All have been celebrated for at least a decade and all are still much talked about today.
The finding that goes against most of the scholarly research until now.
"There is almost a consensus among scholars in the field of the sociology of fame that most fame is ephemeral," said Shor.
"What we've shown here that is truly revolutionary is that the people who you and I would consider famous, even the Kim Kardashians of this world, stay famous for a long time. It doesn't come and go," Shor said.
Indeed, the annual turnover in the group of famous names is very low.
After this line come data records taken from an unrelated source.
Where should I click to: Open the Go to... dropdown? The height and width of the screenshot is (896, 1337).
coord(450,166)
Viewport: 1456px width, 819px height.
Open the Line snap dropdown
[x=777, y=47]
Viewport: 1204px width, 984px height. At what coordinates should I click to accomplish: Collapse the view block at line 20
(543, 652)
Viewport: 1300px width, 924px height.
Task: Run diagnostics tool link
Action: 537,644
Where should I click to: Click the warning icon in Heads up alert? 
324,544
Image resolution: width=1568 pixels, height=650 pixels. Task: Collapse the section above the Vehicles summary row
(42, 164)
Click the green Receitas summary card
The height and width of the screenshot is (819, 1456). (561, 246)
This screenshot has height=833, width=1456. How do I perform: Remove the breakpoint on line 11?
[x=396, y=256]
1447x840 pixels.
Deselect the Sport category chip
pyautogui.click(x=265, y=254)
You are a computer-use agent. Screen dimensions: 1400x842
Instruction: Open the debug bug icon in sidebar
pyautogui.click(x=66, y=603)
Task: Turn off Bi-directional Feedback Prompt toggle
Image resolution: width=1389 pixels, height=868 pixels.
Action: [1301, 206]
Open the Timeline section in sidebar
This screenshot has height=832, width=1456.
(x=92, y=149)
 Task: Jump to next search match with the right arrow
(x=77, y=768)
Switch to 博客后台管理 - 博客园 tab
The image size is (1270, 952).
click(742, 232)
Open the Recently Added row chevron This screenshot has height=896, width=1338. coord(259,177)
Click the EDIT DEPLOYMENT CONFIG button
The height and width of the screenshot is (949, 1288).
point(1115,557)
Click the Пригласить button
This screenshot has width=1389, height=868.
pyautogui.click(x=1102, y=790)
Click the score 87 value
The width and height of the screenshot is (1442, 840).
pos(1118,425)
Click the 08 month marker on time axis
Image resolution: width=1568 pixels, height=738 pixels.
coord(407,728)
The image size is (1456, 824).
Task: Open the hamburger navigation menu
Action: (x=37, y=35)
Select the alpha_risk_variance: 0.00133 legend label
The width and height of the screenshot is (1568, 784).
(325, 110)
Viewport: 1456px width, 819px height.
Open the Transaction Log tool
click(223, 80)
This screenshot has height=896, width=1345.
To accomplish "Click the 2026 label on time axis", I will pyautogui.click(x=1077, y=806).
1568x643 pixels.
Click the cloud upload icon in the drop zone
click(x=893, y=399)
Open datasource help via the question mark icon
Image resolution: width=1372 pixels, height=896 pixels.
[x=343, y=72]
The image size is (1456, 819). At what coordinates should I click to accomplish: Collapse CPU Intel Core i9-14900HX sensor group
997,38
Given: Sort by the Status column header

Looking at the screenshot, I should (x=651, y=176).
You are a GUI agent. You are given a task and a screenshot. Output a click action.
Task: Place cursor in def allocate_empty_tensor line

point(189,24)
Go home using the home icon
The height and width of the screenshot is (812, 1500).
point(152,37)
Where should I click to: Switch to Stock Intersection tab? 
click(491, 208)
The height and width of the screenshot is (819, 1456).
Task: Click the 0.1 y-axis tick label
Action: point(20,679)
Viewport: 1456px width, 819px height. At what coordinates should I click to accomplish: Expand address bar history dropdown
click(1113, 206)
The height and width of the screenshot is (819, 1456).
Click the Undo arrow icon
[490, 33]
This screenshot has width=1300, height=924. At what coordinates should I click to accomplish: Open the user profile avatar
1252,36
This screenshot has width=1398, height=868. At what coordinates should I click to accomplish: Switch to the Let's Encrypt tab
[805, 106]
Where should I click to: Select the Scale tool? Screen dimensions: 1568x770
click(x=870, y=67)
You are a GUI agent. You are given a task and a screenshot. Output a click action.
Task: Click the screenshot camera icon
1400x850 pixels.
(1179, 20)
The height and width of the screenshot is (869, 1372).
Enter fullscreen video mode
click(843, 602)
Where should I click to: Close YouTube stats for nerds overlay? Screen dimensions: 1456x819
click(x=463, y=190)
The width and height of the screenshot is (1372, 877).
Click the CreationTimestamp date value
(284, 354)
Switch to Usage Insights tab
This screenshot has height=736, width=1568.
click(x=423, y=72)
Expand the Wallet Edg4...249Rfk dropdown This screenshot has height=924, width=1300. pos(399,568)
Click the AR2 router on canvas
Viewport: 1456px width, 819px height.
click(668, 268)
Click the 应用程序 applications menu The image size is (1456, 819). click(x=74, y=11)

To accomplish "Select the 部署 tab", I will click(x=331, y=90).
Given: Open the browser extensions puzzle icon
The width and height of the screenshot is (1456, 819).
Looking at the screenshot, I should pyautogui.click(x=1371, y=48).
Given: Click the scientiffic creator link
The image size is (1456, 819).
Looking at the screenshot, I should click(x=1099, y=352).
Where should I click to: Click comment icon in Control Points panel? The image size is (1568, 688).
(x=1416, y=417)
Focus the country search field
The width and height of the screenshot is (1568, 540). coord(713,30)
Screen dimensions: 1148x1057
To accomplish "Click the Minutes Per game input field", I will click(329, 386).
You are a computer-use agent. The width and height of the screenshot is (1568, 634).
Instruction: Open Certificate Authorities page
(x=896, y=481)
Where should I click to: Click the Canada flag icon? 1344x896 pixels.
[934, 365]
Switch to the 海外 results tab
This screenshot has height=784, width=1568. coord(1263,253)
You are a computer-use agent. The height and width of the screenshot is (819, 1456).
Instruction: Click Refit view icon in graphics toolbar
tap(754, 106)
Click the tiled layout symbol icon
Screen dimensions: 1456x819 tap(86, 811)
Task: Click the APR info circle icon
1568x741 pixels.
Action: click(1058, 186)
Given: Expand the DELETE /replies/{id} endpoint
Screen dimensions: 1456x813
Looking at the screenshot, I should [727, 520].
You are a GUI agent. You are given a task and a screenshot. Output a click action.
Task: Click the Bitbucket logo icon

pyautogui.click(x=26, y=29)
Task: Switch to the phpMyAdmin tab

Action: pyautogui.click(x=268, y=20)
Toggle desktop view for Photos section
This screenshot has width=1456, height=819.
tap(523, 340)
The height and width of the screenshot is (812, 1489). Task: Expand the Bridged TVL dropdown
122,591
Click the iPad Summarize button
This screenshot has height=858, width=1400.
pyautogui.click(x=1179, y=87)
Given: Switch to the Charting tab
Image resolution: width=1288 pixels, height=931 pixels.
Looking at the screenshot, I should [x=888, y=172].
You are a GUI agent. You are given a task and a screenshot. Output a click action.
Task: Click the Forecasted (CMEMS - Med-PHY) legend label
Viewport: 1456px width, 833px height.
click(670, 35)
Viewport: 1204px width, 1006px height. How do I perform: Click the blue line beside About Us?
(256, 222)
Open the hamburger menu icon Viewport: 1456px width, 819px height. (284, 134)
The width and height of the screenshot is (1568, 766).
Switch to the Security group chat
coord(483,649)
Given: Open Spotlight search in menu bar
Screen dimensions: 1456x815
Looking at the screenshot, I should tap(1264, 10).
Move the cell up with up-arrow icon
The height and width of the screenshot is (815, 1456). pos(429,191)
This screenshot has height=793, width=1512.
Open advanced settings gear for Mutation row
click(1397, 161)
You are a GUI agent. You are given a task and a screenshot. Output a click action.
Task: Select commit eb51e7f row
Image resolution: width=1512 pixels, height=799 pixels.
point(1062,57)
Ninety-six per cent of those whose names were mentioned over 100 times in the newspapers in a given year were already in the news at least three years before.
The authors pointed out that this can be explained by the fact that both media and audiences are trapped in a self-reinforcing equilibrium where they must continue to devote attention, airtime and newspaper space to the same old characters because everyone else does so as well.